----- PASSAGE TO READ
Solving the Mystery of Writing Step #2

In a previous post, found here http://blog.mormonletters.org/?p=4064 we discussed Solving the Mystery of Writing and Step #1 Finding Your Voice. Today I’m continuing my 6 Steps for Writing Success with #2 Make Writing a Priority/Write Every Day

If you’re going to be a writer, you have to make a decision based on the importance of this goal. Are you willing to give up something to attain this goal? Are you willing to sacrifice? As mentioned before, many people want to write a book, but only a scant portion of those are willing to give up their free time to buckle down and do it and then keep working to get it published. You don’t have to give up your life and become a hermit and live in the woods by yourself, but you probably will have to rearrange how you spend your time.

For me, I’m choosy about how I spend my time. I don’t watch much TV and I’ve learned to complete tasks quickly. I’m a stay at home mom with four young children and I like to garden, sew, make cards, attempt to keep a clean house, teach my six and nine year olds piano, and complete my church callings. I also help kids with homework, cook/prepare three meals every day, blog, promote my books, dabble with my website, READ, do laundry, change diapers…you get the picture, this is nothing new. But where do I find time to write? I have to create those writing windows because writing is a priority for me.

If writing is important enough to you, you’ll make a space for it in your busy life. If not, then ten years from now you may not have finished that book you started. There’s nothing wrong with that, if that is what you want. If it isn’t, then decide where your priorities are and move on to the next step of this writing tip.
----------
----- EXTRACTED INFORMATION
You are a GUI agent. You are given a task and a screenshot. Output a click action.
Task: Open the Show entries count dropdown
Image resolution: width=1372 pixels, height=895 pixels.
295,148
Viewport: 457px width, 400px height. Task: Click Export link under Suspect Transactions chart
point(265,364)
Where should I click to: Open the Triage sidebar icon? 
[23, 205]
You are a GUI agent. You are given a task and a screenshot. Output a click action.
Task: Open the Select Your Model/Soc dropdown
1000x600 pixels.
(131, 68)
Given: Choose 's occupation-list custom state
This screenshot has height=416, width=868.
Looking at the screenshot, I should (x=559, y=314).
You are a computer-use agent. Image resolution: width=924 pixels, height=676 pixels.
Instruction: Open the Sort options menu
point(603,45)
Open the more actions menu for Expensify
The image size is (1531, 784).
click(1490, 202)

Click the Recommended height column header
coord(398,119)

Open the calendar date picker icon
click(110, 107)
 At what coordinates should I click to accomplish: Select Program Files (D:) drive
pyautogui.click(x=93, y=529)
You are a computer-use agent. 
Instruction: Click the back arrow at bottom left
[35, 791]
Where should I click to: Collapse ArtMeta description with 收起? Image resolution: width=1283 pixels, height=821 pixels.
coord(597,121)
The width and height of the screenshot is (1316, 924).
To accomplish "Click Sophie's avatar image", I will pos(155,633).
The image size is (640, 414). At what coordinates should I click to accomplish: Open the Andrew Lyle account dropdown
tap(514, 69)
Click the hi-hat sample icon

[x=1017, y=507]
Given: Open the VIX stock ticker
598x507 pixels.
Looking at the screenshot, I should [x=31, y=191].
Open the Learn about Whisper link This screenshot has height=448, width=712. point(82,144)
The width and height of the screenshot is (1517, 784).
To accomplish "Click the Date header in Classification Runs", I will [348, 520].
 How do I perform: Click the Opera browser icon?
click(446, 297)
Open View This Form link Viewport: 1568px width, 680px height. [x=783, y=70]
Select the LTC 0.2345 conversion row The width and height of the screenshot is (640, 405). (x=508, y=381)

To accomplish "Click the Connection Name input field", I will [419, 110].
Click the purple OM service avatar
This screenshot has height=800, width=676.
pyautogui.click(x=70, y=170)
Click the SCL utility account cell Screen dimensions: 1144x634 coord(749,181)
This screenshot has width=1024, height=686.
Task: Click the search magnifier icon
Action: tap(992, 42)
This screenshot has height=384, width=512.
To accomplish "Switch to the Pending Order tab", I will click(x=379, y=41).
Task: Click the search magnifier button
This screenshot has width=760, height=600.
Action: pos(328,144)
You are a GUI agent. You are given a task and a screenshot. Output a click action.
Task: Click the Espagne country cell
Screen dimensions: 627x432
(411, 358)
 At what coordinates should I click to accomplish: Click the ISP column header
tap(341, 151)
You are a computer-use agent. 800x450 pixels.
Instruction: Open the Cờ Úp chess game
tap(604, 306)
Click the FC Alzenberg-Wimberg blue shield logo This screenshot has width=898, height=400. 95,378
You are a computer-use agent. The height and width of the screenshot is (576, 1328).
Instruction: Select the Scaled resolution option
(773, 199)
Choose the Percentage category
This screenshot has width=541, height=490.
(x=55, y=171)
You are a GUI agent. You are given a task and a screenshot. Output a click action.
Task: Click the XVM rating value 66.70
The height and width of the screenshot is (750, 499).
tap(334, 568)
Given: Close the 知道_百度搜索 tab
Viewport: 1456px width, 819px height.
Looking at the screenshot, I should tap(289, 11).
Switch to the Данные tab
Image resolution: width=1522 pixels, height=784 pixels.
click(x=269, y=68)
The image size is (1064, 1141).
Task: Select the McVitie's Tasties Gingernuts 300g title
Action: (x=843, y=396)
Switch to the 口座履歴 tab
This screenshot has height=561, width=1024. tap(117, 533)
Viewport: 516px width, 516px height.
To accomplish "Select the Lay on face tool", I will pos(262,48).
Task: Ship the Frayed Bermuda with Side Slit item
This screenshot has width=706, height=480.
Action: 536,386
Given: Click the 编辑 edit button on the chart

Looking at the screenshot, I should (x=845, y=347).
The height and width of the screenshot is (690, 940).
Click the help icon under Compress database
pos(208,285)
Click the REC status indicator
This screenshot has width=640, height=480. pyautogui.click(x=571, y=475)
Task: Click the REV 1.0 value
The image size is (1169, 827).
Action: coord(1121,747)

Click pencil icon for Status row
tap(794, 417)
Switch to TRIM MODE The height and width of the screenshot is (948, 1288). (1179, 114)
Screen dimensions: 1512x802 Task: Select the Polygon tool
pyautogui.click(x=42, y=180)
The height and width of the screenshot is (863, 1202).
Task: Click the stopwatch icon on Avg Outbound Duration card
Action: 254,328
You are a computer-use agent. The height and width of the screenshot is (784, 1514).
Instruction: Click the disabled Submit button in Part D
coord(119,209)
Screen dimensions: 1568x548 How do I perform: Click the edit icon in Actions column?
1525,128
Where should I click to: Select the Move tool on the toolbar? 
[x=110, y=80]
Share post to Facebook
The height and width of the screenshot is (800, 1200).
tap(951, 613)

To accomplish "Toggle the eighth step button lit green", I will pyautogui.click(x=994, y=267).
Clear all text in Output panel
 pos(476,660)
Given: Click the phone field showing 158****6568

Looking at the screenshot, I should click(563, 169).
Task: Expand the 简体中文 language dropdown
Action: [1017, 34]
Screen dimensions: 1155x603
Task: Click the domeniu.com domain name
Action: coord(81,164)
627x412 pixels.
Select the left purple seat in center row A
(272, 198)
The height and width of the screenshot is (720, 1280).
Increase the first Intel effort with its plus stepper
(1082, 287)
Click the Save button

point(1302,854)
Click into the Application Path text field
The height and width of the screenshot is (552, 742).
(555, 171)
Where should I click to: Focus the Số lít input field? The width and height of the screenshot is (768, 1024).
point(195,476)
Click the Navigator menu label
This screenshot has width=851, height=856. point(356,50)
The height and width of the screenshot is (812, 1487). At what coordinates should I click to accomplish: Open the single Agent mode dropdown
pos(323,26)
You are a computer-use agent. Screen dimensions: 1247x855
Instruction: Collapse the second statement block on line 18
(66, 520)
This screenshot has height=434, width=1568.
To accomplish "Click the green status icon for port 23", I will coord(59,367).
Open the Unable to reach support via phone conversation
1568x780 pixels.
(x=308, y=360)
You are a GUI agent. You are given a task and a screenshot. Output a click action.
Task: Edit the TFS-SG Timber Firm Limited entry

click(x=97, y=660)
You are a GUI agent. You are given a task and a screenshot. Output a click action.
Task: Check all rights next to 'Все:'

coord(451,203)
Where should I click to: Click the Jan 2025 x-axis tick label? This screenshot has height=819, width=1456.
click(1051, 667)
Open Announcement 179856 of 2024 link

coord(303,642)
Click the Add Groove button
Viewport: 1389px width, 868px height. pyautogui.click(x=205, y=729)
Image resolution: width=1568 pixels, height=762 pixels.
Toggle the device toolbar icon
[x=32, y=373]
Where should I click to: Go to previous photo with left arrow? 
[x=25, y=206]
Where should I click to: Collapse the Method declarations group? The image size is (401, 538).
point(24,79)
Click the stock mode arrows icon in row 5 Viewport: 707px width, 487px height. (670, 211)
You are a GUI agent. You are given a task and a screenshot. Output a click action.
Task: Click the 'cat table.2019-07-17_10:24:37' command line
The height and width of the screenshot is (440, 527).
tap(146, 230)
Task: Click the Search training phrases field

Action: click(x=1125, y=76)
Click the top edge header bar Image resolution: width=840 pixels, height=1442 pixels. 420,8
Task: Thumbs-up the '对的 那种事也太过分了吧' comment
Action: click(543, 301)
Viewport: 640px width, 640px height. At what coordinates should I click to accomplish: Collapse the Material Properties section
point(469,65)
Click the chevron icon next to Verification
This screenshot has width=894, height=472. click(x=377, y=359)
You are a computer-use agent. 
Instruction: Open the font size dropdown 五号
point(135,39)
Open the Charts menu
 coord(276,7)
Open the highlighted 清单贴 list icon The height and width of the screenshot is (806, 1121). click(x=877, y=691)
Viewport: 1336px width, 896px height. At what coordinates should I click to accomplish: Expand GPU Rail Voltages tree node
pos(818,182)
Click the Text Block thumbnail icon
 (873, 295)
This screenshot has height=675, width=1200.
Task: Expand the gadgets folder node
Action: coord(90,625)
----------
▸ WRITTEN PROBLEM 1:
In the post on solving the mystery of writing, what is step #2 of the 6 Steps for Writing Success?
▸ WRITTEN PROBLEM 2:
From the records, copy the lines starting at the line that contains "Screen dimensions: 1568x548" and ending at the line that contains "tap(951, 613)".

▸ COMPLETE OUTPUT 1:
Make Writing a Priority/Write Every Day.

▸ COMPLETE OUTPUT 2:
Screen dimensions: 1568x548 How do I perform: Click the edit icon in Actions column?
1525,128
Where should I click to: Select the Move tool on the toolbar? 
[x=110, y=80]
Share post to Facebook
The height and width of the screenshot is (800, 1200).
tap(951, 613)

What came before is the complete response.